Hossain's recent film, Made in Bangladesh, a Bangladesh-France-Denmark-Portugal joint-venture is premiered at the 2019 Toronto International Film Festival following the participation at BFI London Film Festival, Locarno Film Festival and other major festivals. This is a "film on Bangladesh's garment workers spotlights women driving change." Distributed by Pyramide Films, the film was widely released in France on 4 December 2019 and running for several months. Made in Bangladesh was listed in criterion collections hidden-gems of the 2010s as "The storytelling in the film is like the lead character—quiet, methodical, and tenacious, reminiscent of the great director Satyajit Ray."
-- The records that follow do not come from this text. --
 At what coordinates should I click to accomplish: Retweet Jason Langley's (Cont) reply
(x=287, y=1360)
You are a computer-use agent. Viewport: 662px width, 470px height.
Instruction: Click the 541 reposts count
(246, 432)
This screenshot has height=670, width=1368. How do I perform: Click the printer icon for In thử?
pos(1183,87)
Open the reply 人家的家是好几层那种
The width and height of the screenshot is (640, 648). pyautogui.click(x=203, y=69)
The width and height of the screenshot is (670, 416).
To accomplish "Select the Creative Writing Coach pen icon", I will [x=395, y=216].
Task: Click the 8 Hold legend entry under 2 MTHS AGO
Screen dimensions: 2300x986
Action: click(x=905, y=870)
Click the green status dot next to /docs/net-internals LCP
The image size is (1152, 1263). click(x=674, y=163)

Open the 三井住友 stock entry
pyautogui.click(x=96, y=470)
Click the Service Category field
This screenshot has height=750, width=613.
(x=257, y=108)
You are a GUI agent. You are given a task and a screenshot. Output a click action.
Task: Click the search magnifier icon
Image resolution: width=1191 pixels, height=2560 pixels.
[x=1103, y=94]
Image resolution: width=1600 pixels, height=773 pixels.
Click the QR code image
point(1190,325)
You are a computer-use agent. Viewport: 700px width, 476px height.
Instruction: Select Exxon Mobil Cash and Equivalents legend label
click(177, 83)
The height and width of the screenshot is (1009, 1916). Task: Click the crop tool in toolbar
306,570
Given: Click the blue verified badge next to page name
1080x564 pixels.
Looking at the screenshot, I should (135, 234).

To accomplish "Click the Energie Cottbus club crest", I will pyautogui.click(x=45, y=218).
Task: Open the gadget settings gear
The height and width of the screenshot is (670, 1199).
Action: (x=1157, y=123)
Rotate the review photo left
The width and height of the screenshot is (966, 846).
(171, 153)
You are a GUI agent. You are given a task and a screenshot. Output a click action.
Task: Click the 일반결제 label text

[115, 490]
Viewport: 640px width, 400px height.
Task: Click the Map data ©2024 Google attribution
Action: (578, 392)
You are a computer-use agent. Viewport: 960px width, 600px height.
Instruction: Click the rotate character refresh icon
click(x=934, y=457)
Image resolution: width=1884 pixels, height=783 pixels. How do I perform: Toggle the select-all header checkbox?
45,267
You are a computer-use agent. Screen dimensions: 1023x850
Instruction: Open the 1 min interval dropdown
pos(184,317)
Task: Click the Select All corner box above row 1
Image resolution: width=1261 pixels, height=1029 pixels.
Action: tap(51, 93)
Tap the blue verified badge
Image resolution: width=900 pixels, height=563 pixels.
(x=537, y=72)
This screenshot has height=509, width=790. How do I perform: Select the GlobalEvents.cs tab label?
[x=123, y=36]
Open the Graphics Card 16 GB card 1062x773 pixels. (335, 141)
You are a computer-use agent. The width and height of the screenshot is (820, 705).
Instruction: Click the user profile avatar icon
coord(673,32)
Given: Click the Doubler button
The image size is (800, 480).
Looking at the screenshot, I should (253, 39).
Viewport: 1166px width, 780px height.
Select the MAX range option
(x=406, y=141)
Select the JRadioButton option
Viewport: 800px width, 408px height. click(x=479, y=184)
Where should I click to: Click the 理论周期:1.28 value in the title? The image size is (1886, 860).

Hossain is currently working on the fourth feature, a Bangladesh-Norway-France-Germany-USA Co production. The Sor fond jury termed Difficult Bride script "an atmospheric and immersive journey, and the jury was fascinated and intrigued by the poetic, yet grotesque, way the filmmaker is planning to visualise the protagonist's feelings and desires."

The Difficult Bride (2026) had its world premiere in the Orizzonti section of the 83rd Venice International Film Festival on 6 September 2026.

==Social work==
Hossain has worked for prominent women's rights NGOs in Bangladesh such as Ain O Salish Kendra and Naripokkho. She was also the co-coordinator for the first international workshop on Sexuality and Rights organized by BRAC School of Public Health in 2007.

==Filmography==

=== Feature films ===

| Year | English Title | Original Title | Notes |
| 2011 | Meherjaan | মেহেরজান | Also producer |
| 2015 | Under Construction | আন্ডার কন্সট্রাকশন |
| 2019 | Made in Bangladesh | শিমু |
| 2026 | The Difficult Bride |  |

==Accolades==
- Winner, Best Director Award (For Made In Bangladesh / শিমু by the Ministry of Information and Broadcasting, People's Republic of Bangladesh (Highest State Honor and 2nd woman to receive this honor in Bangladesh)
- Prix Emile Guimet, honored by the Guimet Museum of Paris, France
- Premio Interfedi, Torino Film Festival
- Norwegian Peace Film Award, Tromsø International Film Festival
- Mahila Parishad Award – Honored by Bangladesh Mahila Parishad for the outstanding contribution in cinema.
- Public Award, African Diaspora International FF
- Jury Prize, Le Festival International du Film d'Amiens

==Khona Talkies==
Hossain and her partner Ashique Mostafa established Khona Talkies in 2008 with the vision of using young Bangladeshi talent to produce films in a local terrain with possible foreign co-production and creative tie-ups. Since its inception, Khona Talkies has produced a few award-winning and internationally acclaimed as well as locally significant independent films by young filmmakers.

== Sultana's Dream ==
Hossain started Sultana's Dream, a funding and mentorship grant to empower, promote and support the next generation of women filmmakers and storytellers in Bangladesh, named after a 1902 novel by Begaum Rokeya, a pioneer of women's education in South Asia. For its pilot run, the program selected a cohort of 16 emerging women filmmakers who would receive basic filmmaking training across disciplines and guidance for preparing project dossiers and pitching, leadership workshops, script-writing modules, study circles encompassing feminist film history, the female gaze and gendered reading of film texts. Production grant and mentorship has been provided to three projects selected by an independent jury.